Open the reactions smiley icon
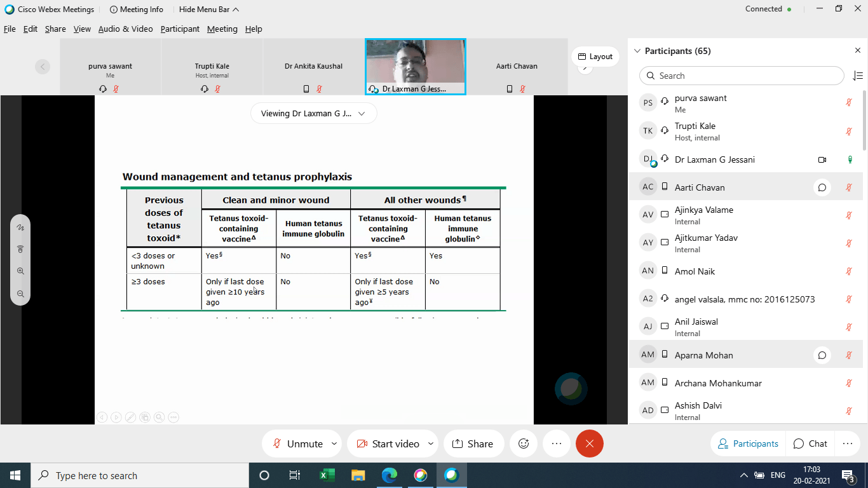868x488 pixels. 524,444
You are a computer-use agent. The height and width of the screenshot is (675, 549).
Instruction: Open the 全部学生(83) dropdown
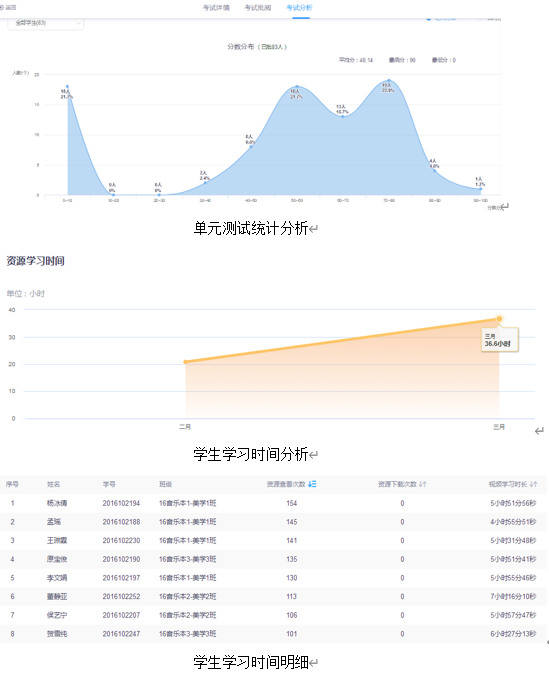pos(45,23)
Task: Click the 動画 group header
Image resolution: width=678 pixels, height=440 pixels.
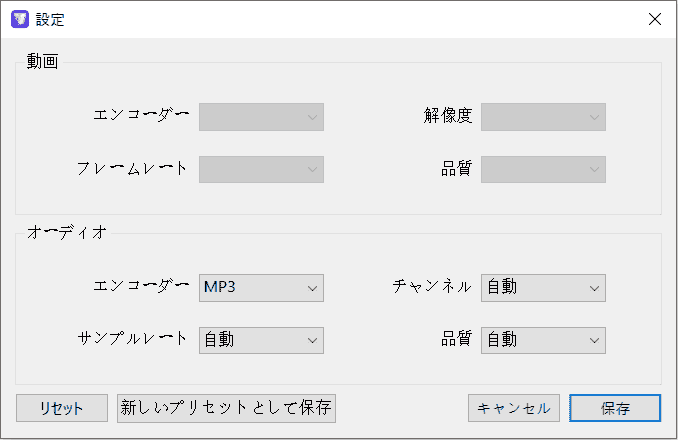Action: (43, 62)
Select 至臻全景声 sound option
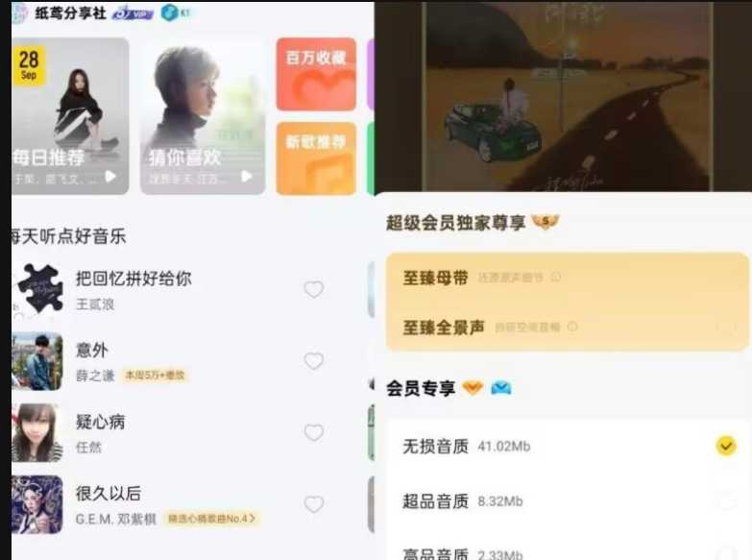 tap(567, 328)
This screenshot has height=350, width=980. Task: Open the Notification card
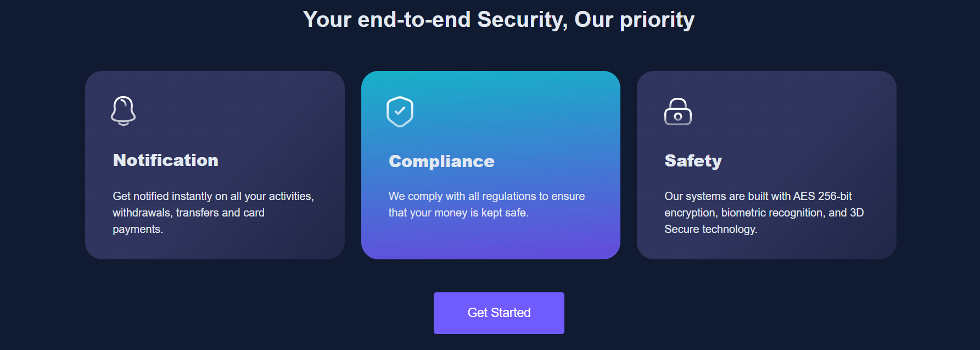(214, 164)
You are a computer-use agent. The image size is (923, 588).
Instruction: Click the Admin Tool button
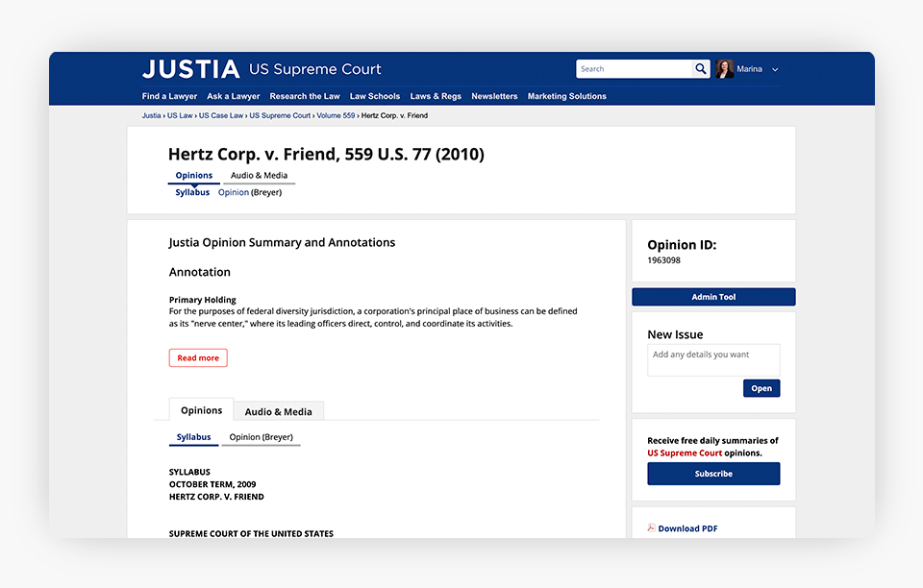(x=713, y=297)
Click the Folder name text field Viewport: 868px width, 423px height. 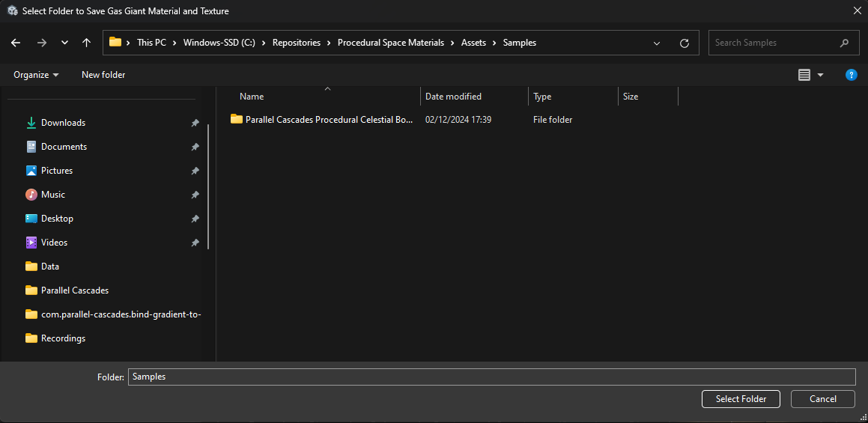491,377
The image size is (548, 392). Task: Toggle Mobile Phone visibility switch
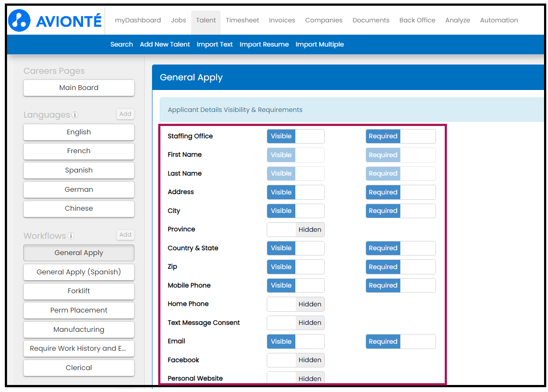[x=295, y=285]
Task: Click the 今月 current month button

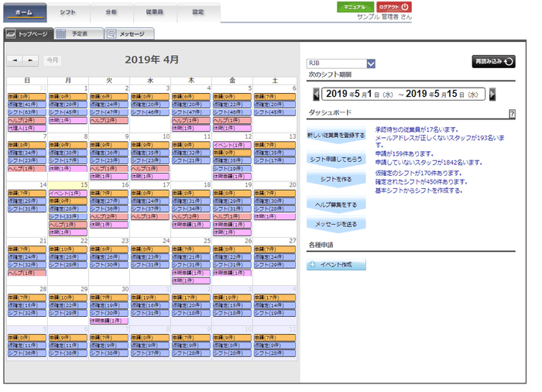Action: 52,60
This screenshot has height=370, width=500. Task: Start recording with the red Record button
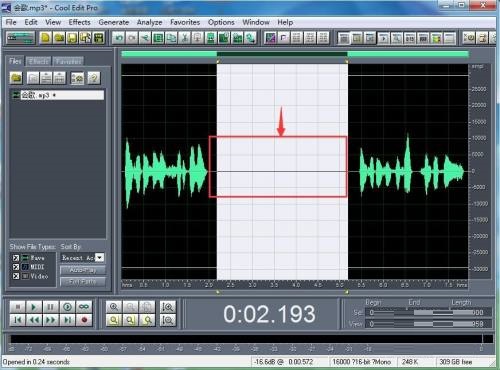(84, 320)
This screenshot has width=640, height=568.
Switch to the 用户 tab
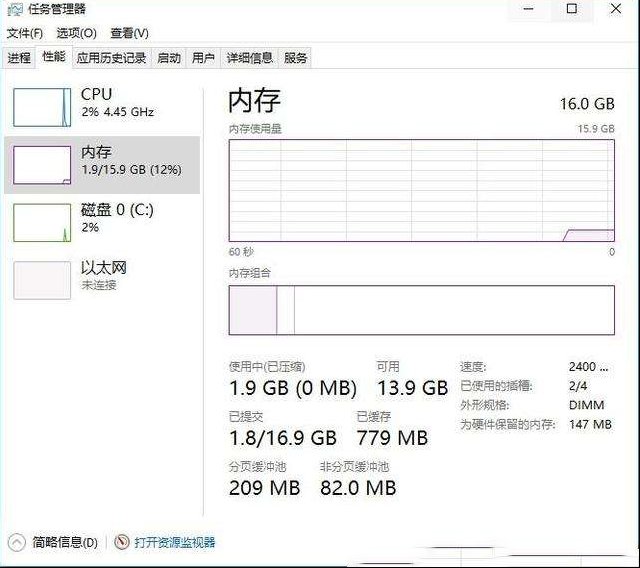coord(203,58)
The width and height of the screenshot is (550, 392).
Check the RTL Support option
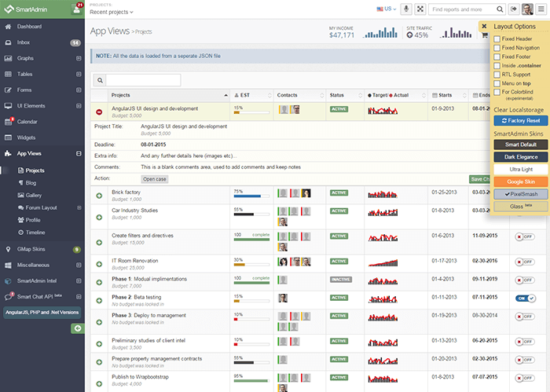497,74
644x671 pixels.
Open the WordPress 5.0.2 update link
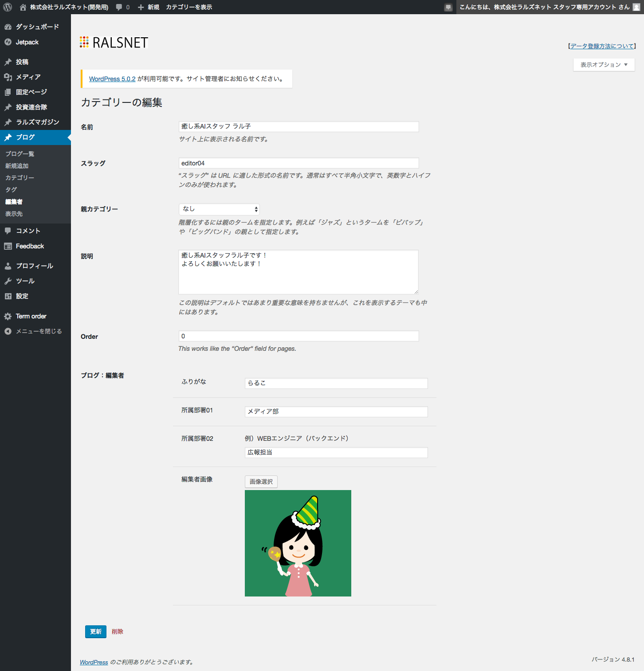[112, 79]
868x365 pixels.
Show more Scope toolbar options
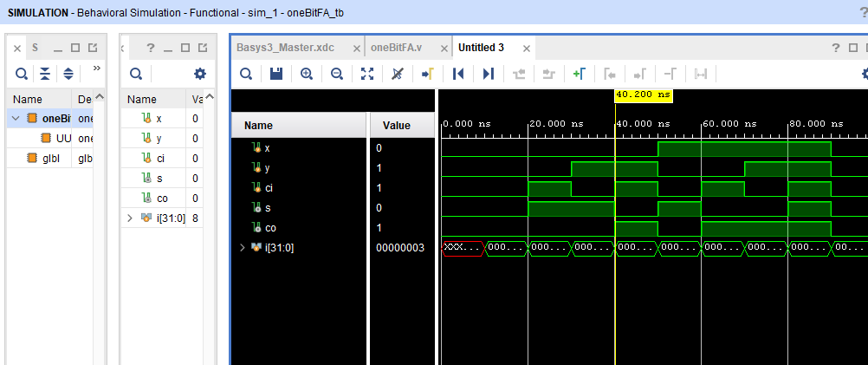[x=96, y=68]
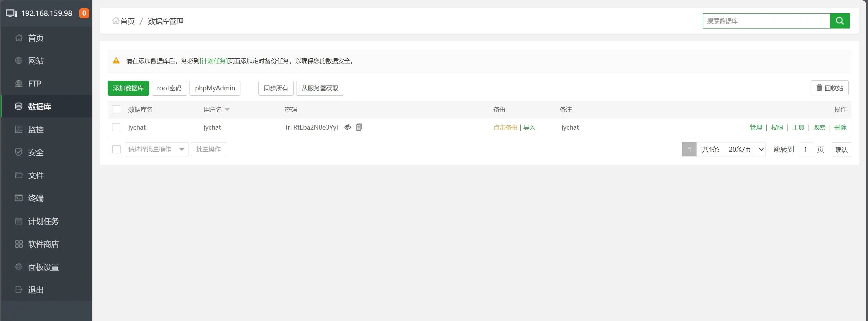Click the green search magnifier icon
868x321 pixels.
tap(839, 21)
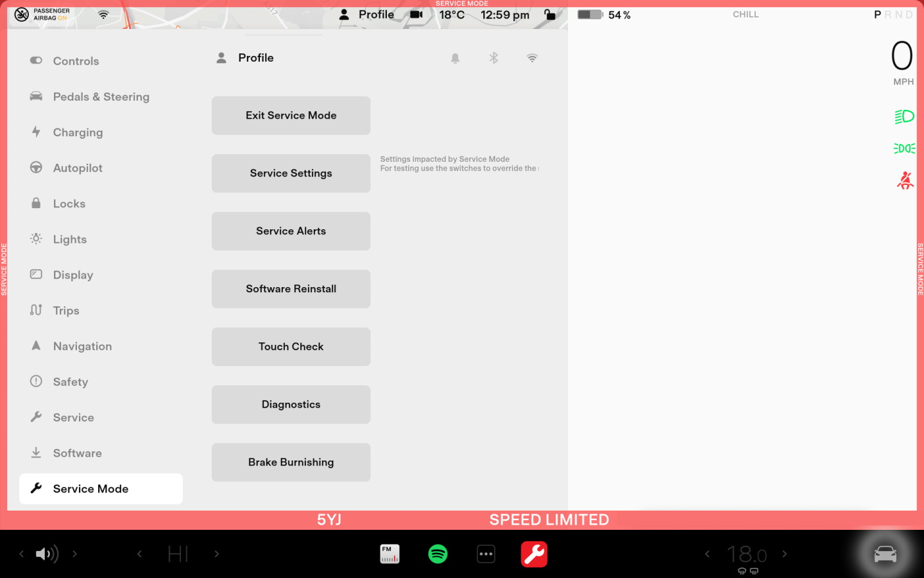Viewport: 924px width, 578px height.
Task: Tap the Bluetooth icon in the header
Action: point(493,58)
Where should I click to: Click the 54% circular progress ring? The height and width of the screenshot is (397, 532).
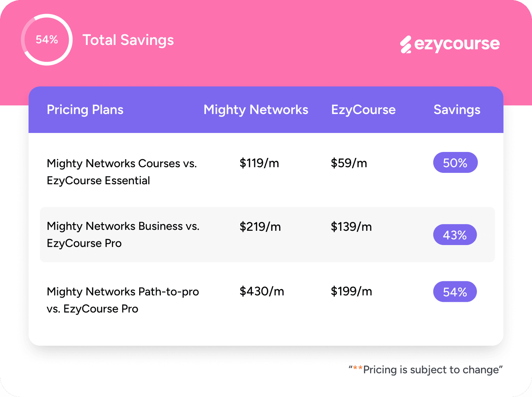click(47, 40)
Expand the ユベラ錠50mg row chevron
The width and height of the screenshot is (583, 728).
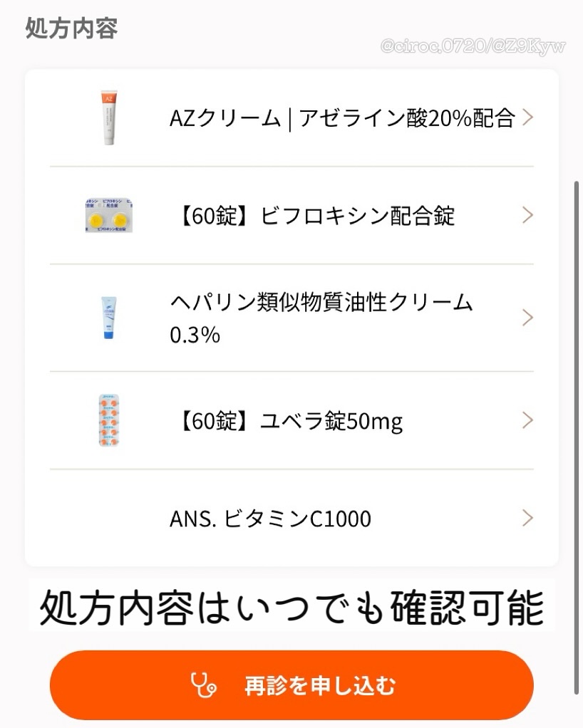(527, 420)
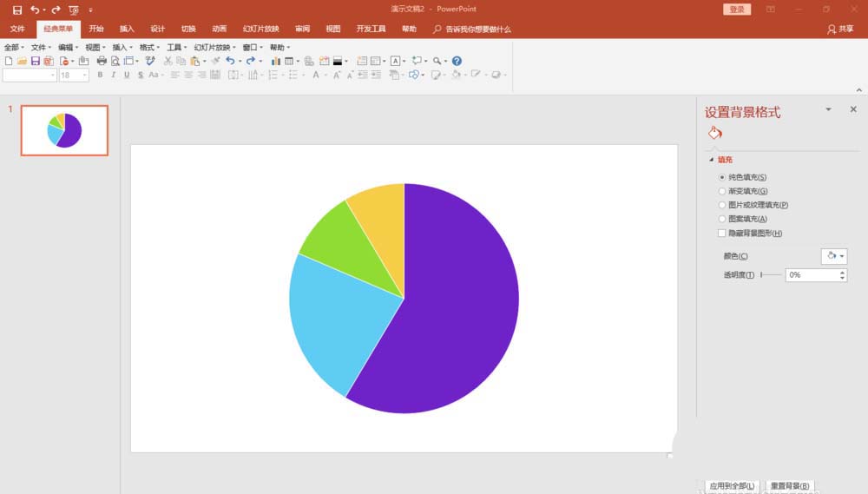This screenshot has width=868, height=494.
Task: Open the 格式 classic menu
Action: 148,47
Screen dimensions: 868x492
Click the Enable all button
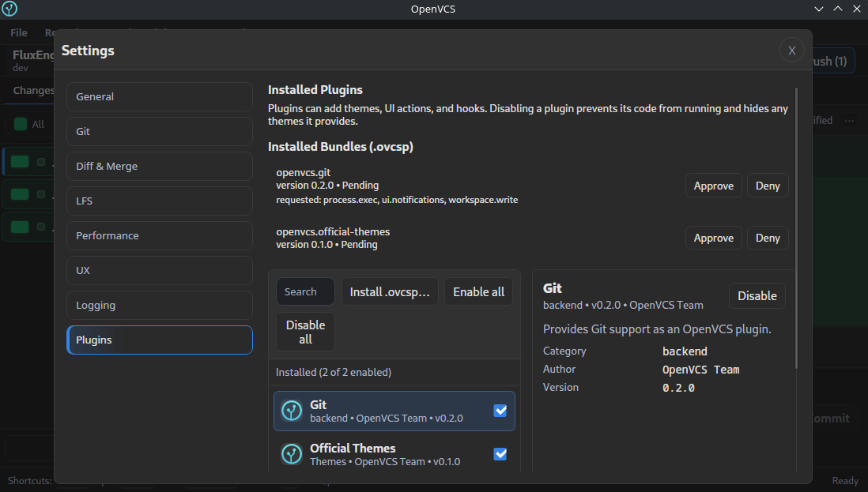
━━━━━━
> [EXERCISE GOAL] The number of lines above containing the word "agent" is all that should be returned.

> [WRITTEN ANSWER] 2